The multiple resonances of Áyán's identity provide an important background for understanding an important quality of this book. In different ways—ethnographic, analytic, and historiographic—various contributors problematize what it means to embrace and follow Áyán. The book, which has eleven chapters, a preface (by J.D.Y. Peel), and an extended introduction, focuses on the role and status of the Yorübá deity of drumming in Western Nigeria and the African diaspora. Its thematic coverage is wide. It includes cosmology, historiography, identity, gender, and secondary diaspora. As explained by the editor, Amanda Villepastour, the book examines the link between the "African [Yorùbá] Àyàn and its Cuban version, Añá," a topic which she says yearns for an "accurate or comprehensive treatment" (p. 11).

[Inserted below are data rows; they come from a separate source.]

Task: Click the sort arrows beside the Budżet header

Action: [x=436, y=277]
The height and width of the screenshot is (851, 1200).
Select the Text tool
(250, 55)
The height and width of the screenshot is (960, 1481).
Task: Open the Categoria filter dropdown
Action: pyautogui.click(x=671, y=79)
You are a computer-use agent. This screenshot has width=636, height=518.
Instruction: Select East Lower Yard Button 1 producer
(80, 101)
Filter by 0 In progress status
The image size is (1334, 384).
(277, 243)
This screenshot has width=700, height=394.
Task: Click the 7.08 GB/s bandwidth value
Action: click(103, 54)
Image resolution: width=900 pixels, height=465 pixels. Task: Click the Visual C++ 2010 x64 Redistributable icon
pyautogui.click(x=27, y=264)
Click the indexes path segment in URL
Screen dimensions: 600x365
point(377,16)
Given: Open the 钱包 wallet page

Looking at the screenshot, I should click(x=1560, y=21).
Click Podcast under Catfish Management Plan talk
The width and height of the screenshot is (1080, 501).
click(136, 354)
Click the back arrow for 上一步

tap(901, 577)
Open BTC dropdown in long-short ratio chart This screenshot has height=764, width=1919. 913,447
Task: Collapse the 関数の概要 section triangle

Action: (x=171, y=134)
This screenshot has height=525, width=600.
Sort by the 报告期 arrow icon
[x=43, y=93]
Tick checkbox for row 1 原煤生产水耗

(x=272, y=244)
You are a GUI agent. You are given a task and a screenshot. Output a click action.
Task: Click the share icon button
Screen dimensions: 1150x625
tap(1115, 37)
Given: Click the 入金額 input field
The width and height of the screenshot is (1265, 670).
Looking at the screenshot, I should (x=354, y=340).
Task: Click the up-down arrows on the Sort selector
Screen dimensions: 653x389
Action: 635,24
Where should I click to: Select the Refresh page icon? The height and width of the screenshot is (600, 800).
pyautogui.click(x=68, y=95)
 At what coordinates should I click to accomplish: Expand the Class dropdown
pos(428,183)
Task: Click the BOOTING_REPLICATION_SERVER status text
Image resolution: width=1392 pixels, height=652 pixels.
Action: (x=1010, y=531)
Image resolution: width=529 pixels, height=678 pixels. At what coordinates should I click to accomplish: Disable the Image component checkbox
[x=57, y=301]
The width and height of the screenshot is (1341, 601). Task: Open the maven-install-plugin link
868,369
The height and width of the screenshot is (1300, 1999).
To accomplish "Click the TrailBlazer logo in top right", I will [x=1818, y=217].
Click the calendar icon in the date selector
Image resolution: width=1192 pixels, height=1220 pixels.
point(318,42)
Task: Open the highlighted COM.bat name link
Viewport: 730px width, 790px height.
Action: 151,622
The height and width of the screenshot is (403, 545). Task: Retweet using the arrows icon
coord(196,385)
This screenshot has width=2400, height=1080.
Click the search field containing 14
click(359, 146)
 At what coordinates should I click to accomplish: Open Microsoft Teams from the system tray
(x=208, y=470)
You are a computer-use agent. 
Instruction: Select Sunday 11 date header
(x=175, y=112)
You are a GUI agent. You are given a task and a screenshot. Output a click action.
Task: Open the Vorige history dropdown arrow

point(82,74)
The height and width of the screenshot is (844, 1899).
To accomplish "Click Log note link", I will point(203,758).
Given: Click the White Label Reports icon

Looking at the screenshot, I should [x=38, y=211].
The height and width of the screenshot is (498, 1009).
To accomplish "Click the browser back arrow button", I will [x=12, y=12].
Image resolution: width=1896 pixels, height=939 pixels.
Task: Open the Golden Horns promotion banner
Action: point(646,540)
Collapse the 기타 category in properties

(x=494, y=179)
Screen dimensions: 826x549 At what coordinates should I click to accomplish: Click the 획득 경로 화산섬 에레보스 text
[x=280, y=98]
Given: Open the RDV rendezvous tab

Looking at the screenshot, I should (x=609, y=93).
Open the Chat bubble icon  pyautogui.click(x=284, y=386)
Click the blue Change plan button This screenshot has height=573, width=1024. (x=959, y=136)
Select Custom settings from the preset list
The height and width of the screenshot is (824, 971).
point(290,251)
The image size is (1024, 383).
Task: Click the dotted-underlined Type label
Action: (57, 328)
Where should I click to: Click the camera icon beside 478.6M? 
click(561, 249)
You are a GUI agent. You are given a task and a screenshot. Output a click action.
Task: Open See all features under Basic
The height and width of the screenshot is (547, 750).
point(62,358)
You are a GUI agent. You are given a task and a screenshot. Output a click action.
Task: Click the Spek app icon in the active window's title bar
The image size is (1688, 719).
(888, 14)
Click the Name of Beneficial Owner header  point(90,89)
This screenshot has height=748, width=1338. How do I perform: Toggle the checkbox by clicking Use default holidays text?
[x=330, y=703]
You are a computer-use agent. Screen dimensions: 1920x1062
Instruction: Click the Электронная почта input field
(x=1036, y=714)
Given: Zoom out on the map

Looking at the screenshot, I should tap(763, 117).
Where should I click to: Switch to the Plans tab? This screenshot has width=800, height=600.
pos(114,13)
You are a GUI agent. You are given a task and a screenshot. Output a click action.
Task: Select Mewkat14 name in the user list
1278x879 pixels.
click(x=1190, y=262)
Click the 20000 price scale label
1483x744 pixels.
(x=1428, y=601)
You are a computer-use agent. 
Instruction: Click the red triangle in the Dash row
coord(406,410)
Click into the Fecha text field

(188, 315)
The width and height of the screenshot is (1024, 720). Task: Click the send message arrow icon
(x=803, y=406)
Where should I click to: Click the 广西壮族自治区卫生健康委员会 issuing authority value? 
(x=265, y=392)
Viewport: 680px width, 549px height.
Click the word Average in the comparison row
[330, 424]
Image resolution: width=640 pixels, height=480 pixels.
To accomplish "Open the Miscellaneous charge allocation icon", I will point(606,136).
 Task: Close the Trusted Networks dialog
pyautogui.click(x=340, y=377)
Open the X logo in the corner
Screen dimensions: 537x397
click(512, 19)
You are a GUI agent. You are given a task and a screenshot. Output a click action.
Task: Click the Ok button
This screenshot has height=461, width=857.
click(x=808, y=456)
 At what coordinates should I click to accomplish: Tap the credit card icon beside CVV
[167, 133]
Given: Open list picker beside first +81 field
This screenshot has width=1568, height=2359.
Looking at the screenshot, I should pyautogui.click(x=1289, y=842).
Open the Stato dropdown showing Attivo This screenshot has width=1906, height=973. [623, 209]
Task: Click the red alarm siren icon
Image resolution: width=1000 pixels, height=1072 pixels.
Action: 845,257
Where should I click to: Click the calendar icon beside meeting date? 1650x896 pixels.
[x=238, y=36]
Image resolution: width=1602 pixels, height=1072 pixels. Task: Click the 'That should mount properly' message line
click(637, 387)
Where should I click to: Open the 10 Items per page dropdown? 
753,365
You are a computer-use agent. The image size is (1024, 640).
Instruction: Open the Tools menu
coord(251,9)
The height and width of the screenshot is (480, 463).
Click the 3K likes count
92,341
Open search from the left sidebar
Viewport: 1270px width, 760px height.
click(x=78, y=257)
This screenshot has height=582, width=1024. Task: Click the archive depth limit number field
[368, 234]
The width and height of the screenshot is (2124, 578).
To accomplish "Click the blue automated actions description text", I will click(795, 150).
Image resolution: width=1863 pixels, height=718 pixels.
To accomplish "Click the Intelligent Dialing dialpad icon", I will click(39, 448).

In her introduction, Villepastour lays out the key themes and arguments of the book. She discusses the core attributes of Àyàn, "the god of drumming" whose music is "both a form of worship and a medium to facilitate the worshipping gestures of others" (p. 13). Although Àyàn is not one of the major Yorùbá Orisa, its Cuban version, Añá, is embraced as a "drum-god tradition" and a vital component of the Lucumi Santeria religion. Practitioners of Añá are also found in countries like Brazil, the United States, and Venezuela. In explaining the wider significance of Àyàn/Añá, Villepastour explains that the spread of Yorùbá culture and religious practices around the world is indeed tied to the strong presence of Orisa religion in African diaspora societies. Scholarly interest in Orisa has also helped to foster the visibility of Yorùbá-based religious and spiritual practices globally. Villepastour also discusses the challenge of reconstructing the history of Añá in places like Cuba and the need to contextualize the competing narratives that mark the practice and perception of the deity, especially those relating to gender attributes and religious signiicance.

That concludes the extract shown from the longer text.